Although I try my hardest, it isn’t always easy to keep up. Take Red Death, for example, “Sickness Divine” is the third album from the Washington DC quartet.
If, like me, you haven’t heard the other two albums, you need basically, to rectify that immediately.
Actually, let me rephrase, you do if you think this sounds like a good idea: Early Corrosion Of Conformity jamming with Discharge. If that sounds like fun to you (spoiler alert I am typing this while wearing a Corrosion of Conformity t shirt) then knock yourself out.
Sometimes, you can tell a lot by who a band has toured with, and over the course of the last year or so, RD have played shows with bands as diverse as Power Trip, Iron Reagan, Municipal Waste, Exodus, Obituary and Terror.
And there are elements of all the above here, as well as something that is entirely fresh. “Crossover Thrash” they call it, with the emphasis on the crossover. What this is, essentially, is 32 minutes of highly focussed rage.
The acoustic opening to the kick off title track is only there to sucker you in, because when it goes, boy, does it go. Moshpit ready, that’s about the size of it. Chad Tronacle (as well as being in possession of my new fave name) spits the words out like he’s got a serious beef with them.

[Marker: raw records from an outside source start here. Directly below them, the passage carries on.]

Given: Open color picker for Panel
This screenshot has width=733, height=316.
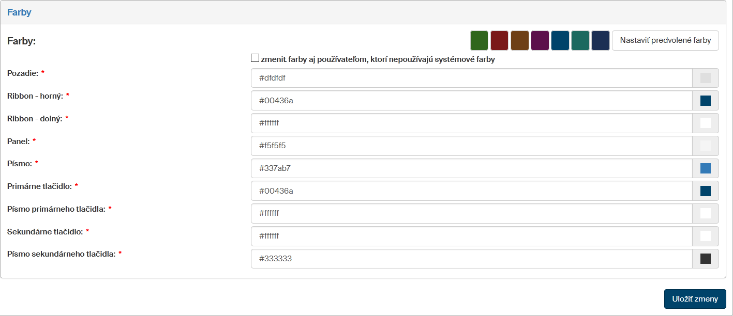Looking at the screenshot, I should click(x=705, y=146).
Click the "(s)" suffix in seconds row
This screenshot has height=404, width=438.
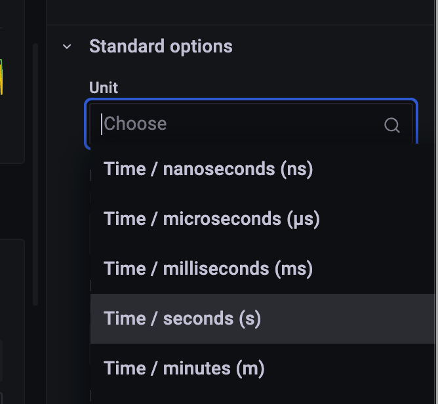tap(250, 319)
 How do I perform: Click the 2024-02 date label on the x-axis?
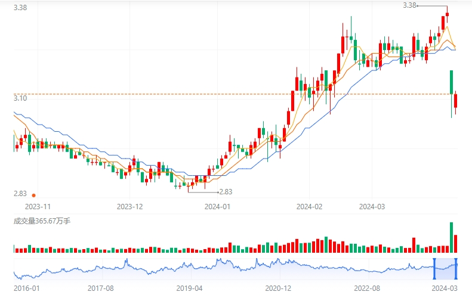tap(309, 207)
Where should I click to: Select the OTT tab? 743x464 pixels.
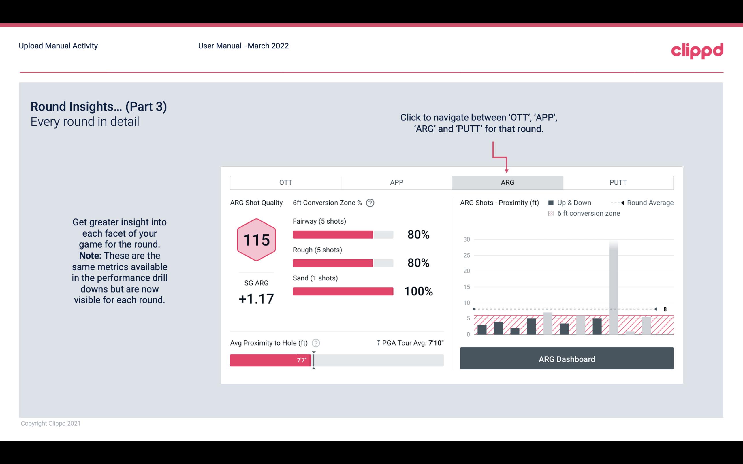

Indeed, the general feeling of this is like when you used to love thrash metal, when it was raw, unhinged and a there was an undercurrent of violence. Not that this is strictly hi-tops and 1987. “Face The Pain” might wanna stab you up, but it does it with a metal edge. “Sword Without A Sheath” is arguably the best thing here, an absolute monstrous maelstrom of glorious chaos. If you are gonna do the Toxic Waltz make this your jam of choice.
An album that seems more like it is angry at the state of the world than overtly political, “The Sheep May Unsafely Graze” bristles with an indignation. Although the best thing about all this, is if you just wanna bang your head then do it. This is the type of album that fits whatever mood you are in.
“The Path Of Discipline” has a real energy, almost daring you to take it on, while the slower building “(Refuse To Be) Bound By Chains” in many ways is two fingers to all those thrash bands who play it safe these days, because although “….Divine” is entirely accessible, it is also supremely heavy, yet modern sounding. It is quite a feat.
Ace Mendoza and Will Wagstaff’s guitars are a big part of that. As sharp as razor’s yet as crushing as anything out there, the pair give the great twosomes a run for their money, pretty much on every song, but “Ravage” veers happily from very heavy to very techy in one go and when it beats down, man it thumps.
“Exhalation Of Decay” is eerie and foreboding to start with, but soon gets into its work, and really, its tough to think of a band that does it quite like Red Death, these days anyway.
Heavy, thrashy, yet with the rawness of punk and a desire to smash your face in, “Sickness Divine” is quite superb. The band are something of an unknown gem it seems to me. Let’s alter that, shall we?